Problem description: Start the output with the opening line of the listing below and continue, reproducing each line exactly, up to and including the line that contains "Podcast Picks: Cuddle Club (716, 1812)".
--- Data section ---
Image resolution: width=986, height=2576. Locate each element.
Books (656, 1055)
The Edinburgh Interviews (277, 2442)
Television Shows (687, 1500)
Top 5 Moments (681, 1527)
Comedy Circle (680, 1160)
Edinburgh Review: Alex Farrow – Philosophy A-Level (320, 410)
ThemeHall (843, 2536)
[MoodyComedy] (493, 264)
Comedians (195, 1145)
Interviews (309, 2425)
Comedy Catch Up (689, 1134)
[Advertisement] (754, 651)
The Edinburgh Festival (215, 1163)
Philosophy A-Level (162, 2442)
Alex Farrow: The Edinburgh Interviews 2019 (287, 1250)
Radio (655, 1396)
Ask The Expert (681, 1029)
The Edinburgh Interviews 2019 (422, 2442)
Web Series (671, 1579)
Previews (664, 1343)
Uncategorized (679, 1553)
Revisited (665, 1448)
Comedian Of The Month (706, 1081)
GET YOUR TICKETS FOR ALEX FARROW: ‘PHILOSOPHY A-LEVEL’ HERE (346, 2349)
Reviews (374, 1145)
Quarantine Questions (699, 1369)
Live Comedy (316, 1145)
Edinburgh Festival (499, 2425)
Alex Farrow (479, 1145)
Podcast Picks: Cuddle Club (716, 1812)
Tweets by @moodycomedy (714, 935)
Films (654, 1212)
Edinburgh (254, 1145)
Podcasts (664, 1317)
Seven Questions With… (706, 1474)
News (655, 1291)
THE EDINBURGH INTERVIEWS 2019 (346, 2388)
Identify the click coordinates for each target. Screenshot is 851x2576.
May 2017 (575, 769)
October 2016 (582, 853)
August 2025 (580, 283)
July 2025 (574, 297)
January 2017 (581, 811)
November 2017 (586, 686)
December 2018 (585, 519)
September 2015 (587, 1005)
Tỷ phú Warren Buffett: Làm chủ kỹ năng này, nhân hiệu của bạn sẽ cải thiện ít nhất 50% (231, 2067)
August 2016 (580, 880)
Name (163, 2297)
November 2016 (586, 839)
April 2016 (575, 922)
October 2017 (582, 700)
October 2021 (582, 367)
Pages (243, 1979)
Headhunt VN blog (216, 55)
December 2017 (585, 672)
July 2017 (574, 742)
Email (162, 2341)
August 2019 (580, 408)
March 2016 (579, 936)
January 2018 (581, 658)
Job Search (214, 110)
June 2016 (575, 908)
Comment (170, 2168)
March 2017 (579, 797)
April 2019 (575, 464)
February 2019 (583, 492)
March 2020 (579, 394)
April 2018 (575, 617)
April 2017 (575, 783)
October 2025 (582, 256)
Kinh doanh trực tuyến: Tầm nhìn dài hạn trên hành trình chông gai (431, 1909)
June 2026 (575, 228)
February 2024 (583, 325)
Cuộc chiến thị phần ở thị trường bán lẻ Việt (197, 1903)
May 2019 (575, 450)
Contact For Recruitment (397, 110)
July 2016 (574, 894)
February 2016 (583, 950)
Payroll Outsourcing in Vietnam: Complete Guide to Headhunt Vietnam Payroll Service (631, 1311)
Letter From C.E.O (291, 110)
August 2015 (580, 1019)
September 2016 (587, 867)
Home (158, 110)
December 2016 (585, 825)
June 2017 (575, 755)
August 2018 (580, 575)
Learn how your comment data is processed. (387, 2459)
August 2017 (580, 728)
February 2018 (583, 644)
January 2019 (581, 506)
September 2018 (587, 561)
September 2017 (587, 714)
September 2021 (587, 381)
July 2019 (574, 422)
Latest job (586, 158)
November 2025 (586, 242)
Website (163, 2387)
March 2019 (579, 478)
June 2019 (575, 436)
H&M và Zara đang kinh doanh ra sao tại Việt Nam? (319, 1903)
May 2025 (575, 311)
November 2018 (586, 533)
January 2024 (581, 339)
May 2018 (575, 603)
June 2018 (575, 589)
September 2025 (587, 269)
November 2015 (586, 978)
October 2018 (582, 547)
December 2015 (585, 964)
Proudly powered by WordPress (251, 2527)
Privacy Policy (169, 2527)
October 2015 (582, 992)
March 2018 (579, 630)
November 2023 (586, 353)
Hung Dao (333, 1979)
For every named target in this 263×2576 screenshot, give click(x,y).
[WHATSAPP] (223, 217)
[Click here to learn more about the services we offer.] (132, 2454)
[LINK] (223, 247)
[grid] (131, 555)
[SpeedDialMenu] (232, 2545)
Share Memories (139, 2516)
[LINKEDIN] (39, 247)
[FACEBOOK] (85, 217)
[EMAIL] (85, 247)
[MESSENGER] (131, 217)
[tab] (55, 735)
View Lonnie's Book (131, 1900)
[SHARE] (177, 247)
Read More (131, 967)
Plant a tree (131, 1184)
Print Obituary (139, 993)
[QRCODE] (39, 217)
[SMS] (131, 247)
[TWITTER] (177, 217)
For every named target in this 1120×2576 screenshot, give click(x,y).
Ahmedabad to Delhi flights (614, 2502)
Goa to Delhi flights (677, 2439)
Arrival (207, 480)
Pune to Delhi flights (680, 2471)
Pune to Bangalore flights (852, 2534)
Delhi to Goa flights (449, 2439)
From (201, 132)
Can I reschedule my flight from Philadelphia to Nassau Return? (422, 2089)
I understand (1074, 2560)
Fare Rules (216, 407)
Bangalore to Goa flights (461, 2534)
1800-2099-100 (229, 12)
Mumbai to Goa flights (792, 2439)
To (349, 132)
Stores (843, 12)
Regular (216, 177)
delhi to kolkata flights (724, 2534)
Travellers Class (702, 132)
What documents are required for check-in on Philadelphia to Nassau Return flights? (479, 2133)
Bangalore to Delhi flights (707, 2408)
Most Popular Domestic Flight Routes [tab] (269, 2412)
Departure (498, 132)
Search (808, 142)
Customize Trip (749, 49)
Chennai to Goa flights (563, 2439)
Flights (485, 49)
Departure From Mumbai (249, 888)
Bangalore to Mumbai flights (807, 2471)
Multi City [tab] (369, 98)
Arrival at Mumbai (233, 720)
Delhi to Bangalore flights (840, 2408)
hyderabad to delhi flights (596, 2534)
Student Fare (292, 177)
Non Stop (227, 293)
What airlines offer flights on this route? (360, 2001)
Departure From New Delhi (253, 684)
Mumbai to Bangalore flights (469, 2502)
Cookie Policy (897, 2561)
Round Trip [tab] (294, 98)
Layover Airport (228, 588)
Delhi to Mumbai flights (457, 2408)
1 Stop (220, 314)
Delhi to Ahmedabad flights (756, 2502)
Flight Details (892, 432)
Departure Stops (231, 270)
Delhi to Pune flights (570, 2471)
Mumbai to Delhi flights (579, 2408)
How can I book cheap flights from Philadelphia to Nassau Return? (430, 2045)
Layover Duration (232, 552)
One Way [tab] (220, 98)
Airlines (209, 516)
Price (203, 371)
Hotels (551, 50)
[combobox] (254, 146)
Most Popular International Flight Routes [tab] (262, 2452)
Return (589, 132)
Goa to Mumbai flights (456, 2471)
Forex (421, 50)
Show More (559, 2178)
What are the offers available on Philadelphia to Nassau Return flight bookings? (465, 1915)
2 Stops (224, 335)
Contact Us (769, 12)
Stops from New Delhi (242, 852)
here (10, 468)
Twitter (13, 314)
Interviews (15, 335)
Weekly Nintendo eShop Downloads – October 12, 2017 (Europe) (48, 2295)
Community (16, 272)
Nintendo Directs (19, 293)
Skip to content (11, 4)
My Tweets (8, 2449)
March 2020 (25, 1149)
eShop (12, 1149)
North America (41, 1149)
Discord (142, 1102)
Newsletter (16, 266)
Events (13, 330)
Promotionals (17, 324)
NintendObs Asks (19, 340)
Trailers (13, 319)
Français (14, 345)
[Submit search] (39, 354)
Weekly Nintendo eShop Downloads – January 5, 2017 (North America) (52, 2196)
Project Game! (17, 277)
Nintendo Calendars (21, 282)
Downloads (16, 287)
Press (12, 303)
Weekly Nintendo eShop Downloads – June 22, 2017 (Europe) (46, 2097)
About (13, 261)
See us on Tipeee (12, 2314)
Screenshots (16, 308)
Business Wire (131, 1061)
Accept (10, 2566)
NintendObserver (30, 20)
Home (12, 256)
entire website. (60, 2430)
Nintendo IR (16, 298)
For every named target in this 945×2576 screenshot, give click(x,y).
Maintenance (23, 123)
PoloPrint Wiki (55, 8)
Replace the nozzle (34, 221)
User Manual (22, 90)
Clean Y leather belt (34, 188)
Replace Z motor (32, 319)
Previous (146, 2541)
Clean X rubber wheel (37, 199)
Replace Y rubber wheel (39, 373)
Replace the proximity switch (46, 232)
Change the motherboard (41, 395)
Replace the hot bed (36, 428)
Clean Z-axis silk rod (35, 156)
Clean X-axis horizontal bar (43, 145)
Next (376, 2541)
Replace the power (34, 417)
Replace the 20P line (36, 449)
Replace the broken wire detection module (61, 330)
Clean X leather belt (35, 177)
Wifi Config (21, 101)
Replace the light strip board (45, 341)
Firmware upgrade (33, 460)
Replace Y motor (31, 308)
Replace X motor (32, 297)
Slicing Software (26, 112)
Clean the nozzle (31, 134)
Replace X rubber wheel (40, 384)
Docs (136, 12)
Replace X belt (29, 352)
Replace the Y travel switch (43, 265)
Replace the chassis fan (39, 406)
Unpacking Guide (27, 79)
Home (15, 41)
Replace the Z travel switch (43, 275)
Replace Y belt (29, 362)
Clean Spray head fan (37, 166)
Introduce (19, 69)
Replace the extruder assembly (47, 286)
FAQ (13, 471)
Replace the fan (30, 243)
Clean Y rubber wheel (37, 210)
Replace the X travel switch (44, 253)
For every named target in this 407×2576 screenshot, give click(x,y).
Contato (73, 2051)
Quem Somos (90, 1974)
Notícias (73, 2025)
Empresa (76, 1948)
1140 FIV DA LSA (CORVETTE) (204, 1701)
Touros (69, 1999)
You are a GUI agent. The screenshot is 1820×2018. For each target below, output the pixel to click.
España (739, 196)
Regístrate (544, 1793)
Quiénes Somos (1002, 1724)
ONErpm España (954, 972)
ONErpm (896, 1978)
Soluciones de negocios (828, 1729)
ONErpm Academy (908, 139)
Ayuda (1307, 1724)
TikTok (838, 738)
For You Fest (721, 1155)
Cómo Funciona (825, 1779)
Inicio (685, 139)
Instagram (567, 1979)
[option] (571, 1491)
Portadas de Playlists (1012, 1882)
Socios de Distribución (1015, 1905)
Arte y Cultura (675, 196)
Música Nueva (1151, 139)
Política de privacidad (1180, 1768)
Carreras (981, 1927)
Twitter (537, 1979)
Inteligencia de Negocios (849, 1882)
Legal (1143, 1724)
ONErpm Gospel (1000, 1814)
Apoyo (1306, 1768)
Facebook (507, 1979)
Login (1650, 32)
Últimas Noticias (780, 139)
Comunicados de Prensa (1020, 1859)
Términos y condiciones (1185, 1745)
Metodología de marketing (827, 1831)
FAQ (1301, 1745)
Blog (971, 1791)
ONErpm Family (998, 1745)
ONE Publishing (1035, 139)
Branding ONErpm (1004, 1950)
---
Result:
Image resolution: width=986, height=2576. Locate each element.
Books (656, 1055)
The Edinburgh Interviews (277, 2442)
Television Shows (687, 1500)
Top 5 Moments (681, 1527)
Comedy Circle (680, 1160)
Edinburgh Review: Alex Farrow – Philosophy A-Level (320, 410)
ThemeHall (843, 2536)
[MoodyComedy] (493, 264)
Comedians (195, 1145)
Interviews (309, 2425)
Comedy Catch Up (689, 1134)
[Advertisement] (754, 651)
The Edinburgh Festival (215, 1163)
Philosophy A-Level (162, 2442)
Alex Farrow: The Edinburgh Interviews 2019 (287, 1250)
Radio (655, 1396)
Ask The Expert (681, 1029)
The Edinburgh Interviews 2019 (422, 2442)
Web Series (671, 1579)
Previews (664, 1343)
Uncategorized (679, 1553)
Revisited (665, 1448)
Comedian Of The Month (706, 1081)
GET YOUR TICKETS FOR ALEX FARROW: ‘PHILOSOPHY A-LEVEL’ HERE (346, 2349)
Reviews (374, 1145)
Quarantine Questions (699, 1369)
Live Comedy (316, 1145)
Edinburgh Festival (499, 2425)
Alex Farrow (479, 1145)
Podcast Picks: Cuddle Club (716, 1812)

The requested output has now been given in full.